今回、13色目となる色を宮古市と共同で決定。

名前は「浄土ヶ浜エターナルグリーン」です。

市を代表する観光地、浄土ヶ浜の風景を色と名前にこめています。

この色は、ことし7月に運航を開始する浄土ヶ浜の遊覧船の色にも使われています。

(ことし7月に運行を開始する遊覧船)

市の担当者も期待を寄せています。

「身近なところにエターナルグリーンがある、そういう宮古市になっていったらいいなと思っていますし、ひとりでも多くのファンを増やしていければなと思っております。」

(宮古市企画課 畠山善徳さん)

宮古市ではエターナルグリーンをふるさと納税にも活用しています。

市に寄付を行った人に対する返礼品としてエターナルグリーンのインクを昨年末から

選べるようにしたのです。寄付額13,000円に対しインク1本が贈られます。

これまでに13件の寄付が寄せられていて、ふるさと納税で得られた税収のおよそ5割が市の事業に活用される見通しです。

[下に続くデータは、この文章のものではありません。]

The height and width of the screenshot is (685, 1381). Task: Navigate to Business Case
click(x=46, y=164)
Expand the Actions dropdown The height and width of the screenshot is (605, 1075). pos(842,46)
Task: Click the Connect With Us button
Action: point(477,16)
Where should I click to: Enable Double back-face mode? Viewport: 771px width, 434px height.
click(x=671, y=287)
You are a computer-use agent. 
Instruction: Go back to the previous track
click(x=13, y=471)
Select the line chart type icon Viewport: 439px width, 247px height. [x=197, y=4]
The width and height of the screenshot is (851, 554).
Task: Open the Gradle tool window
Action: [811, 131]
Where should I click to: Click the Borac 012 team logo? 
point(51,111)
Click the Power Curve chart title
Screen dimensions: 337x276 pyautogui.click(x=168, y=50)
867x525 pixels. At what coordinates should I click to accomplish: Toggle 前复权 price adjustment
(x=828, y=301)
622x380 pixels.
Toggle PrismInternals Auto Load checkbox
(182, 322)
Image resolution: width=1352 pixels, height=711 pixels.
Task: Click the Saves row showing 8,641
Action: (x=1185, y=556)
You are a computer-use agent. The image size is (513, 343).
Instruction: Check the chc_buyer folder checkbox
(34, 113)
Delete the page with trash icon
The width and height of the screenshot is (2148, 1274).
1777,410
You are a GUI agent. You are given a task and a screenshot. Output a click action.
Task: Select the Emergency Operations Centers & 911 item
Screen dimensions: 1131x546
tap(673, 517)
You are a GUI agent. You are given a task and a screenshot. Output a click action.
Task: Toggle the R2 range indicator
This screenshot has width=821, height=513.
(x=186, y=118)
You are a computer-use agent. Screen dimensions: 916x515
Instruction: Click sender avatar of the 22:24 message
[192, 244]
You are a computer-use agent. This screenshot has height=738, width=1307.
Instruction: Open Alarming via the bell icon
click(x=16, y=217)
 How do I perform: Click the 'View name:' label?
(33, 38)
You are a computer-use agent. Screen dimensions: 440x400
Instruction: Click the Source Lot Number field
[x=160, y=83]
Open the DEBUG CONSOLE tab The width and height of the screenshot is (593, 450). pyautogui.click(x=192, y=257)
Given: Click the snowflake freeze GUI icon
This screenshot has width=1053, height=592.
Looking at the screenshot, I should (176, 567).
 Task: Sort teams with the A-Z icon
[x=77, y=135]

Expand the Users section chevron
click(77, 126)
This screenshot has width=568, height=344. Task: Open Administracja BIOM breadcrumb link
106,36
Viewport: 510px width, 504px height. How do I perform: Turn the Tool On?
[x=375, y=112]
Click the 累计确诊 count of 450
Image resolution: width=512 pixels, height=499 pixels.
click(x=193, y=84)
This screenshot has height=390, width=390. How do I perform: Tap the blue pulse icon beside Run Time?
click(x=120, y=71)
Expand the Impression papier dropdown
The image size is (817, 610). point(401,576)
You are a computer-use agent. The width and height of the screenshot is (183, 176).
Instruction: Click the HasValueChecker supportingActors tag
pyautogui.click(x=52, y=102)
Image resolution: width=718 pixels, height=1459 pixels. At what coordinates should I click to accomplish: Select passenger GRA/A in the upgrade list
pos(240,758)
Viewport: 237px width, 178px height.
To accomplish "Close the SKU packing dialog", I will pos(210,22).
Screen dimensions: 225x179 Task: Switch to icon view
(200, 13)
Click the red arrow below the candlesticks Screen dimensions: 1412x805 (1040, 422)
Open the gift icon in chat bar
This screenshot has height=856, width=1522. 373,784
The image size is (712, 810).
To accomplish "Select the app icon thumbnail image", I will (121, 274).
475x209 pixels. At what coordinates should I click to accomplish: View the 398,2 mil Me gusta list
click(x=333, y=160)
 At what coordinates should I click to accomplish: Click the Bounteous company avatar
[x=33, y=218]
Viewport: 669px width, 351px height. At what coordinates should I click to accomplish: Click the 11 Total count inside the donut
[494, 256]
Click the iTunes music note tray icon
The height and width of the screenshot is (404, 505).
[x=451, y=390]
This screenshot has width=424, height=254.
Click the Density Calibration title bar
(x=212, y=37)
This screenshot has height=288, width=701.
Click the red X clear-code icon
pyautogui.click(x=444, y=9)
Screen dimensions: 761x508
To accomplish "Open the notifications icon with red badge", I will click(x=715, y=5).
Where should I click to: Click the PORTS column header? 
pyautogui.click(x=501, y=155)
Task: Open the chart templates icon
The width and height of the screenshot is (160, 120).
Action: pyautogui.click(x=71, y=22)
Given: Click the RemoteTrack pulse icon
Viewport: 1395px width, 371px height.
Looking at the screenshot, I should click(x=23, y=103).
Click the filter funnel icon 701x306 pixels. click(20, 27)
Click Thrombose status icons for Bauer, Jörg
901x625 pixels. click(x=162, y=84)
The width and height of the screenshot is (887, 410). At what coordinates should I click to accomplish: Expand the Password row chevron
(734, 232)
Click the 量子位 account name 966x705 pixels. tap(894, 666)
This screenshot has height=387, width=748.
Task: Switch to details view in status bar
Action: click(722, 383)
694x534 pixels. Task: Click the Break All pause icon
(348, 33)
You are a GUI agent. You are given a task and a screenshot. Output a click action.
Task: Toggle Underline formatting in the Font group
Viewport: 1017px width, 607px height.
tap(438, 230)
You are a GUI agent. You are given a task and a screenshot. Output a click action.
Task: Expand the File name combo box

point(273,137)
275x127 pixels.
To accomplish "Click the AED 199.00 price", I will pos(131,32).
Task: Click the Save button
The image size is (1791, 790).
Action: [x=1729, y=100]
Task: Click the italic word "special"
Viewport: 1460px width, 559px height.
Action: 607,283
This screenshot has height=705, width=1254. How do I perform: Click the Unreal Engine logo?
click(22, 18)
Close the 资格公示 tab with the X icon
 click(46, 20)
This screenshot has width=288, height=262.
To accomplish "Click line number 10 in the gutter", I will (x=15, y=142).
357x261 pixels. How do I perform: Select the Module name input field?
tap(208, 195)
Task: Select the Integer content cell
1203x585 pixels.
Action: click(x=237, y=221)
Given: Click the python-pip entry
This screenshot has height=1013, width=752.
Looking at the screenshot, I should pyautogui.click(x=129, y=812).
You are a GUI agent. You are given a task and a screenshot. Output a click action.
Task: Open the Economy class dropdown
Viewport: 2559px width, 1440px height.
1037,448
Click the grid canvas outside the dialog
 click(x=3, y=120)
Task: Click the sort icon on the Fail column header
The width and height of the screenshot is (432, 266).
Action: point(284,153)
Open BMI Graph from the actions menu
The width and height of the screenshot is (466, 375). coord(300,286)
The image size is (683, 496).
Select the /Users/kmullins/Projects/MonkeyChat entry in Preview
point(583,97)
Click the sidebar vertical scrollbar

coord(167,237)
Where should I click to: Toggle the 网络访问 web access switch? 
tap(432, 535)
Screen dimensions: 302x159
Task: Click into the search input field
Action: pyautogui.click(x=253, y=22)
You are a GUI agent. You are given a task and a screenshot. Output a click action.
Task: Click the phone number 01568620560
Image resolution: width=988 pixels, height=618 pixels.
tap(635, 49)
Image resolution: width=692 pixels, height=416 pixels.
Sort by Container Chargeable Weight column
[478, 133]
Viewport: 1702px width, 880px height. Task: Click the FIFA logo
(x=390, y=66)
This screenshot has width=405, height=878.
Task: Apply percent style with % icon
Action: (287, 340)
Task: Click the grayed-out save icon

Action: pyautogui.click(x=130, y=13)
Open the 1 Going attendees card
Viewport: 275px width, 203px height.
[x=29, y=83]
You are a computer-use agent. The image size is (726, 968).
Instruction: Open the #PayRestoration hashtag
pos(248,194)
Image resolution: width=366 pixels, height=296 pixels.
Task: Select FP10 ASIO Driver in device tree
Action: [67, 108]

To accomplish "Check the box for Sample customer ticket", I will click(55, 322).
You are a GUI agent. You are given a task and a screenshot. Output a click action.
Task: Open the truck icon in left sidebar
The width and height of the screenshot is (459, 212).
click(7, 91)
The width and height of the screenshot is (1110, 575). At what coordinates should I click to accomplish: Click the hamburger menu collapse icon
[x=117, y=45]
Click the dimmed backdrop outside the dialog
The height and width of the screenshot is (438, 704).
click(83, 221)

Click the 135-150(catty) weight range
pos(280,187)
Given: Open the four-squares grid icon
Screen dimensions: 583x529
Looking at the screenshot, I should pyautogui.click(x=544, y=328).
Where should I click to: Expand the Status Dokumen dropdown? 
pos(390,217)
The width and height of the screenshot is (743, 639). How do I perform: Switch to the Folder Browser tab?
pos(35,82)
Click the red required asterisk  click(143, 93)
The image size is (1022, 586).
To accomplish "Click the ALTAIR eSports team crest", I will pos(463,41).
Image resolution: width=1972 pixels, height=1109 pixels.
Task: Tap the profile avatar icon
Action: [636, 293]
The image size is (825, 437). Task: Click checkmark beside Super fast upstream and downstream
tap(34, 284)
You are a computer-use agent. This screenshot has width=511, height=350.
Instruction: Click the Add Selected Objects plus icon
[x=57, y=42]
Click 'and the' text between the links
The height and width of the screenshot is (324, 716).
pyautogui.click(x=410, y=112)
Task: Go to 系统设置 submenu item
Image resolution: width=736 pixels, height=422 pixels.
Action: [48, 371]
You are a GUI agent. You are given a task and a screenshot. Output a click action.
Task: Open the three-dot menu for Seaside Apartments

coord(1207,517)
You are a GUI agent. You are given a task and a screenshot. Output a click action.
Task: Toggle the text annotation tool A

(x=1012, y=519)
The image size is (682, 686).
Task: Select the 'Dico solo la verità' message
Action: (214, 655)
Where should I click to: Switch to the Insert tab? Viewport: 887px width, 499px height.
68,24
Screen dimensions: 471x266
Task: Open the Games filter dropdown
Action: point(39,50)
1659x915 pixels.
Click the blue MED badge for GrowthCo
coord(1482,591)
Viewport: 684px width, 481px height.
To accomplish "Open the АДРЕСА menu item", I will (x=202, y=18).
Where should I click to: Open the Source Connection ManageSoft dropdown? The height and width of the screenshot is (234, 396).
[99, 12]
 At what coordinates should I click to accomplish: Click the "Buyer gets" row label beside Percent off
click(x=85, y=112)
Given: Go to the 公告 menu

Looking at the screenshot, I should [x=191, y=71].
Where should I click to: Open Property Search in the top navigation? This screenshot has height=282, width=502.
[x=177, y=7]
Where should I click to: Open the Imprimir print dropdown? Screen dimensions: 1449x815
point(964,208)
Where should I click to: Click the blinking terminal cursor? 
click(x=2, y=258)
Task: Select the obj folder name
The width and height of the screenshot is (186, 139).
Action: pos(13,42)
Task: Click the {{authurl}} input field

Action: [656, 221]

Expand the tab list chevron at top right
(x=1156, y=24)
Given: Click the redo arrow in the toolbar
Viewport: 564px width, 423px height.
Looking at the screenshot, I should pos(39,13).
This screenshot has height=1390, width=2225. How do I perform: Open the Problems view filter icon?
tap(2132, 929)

(ふるさと納税の返礼品になっているエターナルグリーンのインク)

宮古市役所 畠山さん:

「ふるさと納税をしていただくことで浄土ヶ浜の遊覧船の支援、あとは浄土ヶ浜の自然保護の支援等につながりますのでそちらのほうに活用させていただければなと思います」

竹村さんは今後も色を使った地域の魅力発信には行政との連携が重要だと話しています。

「地域資源に対して、自分たちが大事にしていかなきゃいけないものなんだっていう、主体性っていうんですかね、そういったところの動機をもっていただくことがすごく大事で、我々と一緒に地域色をつくっていこうっていう関係性のところがまずとにかく一番最初に大事かなと。」

エターナルグリーンのインクを試してみました。

淡く透き通るような緑色で「浄土ヶ浜の海」を感じました。

浄土ヶ浜に行ったことがない人でも、このインクから実際の景色を想像することができるかもしれません。

色を地域活性化に生かしていこうとする竹村さんと宮古市にこれからも注目していきます。

大北啓史

NHK盛岡放送局 ディレクター 2020年入局

好きな色は青色でしたが、エターナルグリーンが気に入り

最近は緑系統の服ばかり購入しています。